_INPUT MATERIAL_.
— START —

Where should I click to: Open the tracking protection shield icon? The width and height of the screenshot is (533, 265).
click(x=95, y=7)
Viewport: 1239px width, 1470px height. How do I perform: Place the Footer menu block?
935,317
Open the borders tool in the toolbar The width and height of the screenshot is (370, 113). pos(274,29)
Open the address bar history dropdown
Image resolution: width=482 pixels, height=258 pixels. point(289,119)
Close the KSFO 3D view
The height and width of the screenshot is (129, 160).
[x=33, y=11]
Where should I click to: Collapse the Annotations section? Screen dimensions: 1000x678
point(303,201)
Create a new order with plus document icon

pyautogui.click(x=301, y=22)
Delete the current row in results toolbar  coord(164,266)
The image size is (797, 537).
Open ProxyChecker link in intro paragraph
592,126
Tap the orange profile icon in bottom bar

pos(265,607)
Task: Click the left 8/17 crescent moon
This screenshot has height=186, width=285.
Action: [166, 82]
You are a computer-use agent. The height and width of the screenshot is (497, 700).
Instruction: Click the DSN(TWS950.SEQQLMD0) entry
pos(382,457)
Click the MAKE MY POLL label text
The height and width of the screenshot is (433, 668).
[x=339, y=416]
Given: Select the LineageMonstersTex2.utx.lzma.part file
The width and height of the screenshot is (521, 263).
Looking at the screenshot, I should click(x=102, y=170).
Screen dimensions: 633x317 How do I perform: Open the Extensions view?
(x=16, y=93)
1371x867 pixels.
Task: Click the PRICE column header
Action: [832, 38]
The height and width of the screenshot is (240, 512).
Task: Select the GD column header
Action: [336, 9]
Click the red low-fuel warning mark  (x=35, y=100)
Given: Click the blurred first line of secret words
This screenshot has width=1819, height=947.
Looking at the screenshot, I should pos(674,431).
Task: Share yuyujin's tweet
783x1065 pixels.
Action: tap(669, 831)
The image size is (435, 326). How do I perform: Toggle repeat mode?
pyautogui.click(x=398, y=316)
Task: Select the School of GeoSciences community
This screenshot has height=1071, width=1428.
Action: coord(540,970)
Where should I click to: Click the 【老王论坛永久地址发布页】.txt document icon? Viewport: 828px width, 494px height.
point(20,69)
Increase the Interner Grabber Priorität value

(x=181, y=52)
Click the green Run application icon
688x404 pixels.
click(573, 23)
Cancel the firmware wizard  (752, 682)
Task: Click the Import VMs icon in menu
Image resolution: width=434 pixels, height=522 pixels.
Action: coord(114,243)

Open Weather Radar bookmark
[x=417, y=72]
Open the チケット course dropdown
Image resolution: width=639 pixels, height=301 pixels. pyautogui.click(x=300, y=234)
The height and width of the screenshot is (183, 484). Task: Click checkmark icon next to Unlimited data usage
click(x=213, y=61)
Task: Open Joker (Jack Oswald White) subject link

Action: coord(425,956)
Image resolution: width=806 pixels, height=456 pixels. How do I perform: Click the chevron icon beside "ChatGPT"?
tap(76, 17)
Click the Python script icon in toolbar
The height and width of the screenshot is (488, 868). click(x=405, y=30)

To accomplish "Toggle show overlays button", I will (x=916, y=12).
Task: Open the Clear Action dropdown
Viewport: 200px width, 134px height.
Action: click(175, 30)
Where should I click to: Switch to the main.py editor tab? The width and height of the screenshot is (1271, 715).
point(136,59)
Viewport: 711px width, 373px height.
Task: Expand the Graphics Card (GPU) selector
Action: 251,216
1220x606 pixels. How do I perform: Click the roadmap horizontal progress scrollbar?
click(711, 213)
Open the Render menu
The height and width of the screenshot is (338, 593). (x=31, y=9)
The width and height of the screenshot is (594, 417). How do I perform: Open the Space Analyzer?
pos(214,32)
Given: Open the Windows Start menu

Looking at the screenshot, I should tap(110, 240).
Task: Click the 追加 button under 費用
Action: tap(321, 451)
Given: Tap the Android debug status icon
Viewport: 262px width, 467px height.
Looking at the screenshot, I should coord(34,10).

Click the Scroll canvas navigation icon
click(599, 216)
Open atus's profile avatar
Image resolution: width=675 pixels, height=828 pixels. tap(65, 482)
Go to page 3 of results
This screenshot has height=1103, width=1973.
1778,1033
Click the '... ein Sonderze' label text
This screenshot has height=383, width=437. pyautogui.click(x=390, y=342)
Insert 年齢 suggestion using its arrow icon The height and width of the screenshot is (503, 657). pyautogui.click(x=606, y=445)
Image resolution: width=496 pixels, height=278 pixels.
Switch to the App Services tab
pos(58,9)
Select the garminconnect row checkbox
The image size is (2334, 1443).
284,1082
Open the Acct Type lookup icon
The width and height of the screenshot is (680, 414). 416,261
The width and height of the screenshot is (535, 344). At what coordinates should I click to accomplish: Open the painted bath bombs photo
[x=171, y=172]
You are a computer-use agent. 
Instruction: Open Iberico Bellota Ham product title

— END —

_YOUR INSTRUCTIONS_.
Please count the lines in the material above that contain the string "should", and reply with that number alone.

_COMPLETE RESPONSE_.
9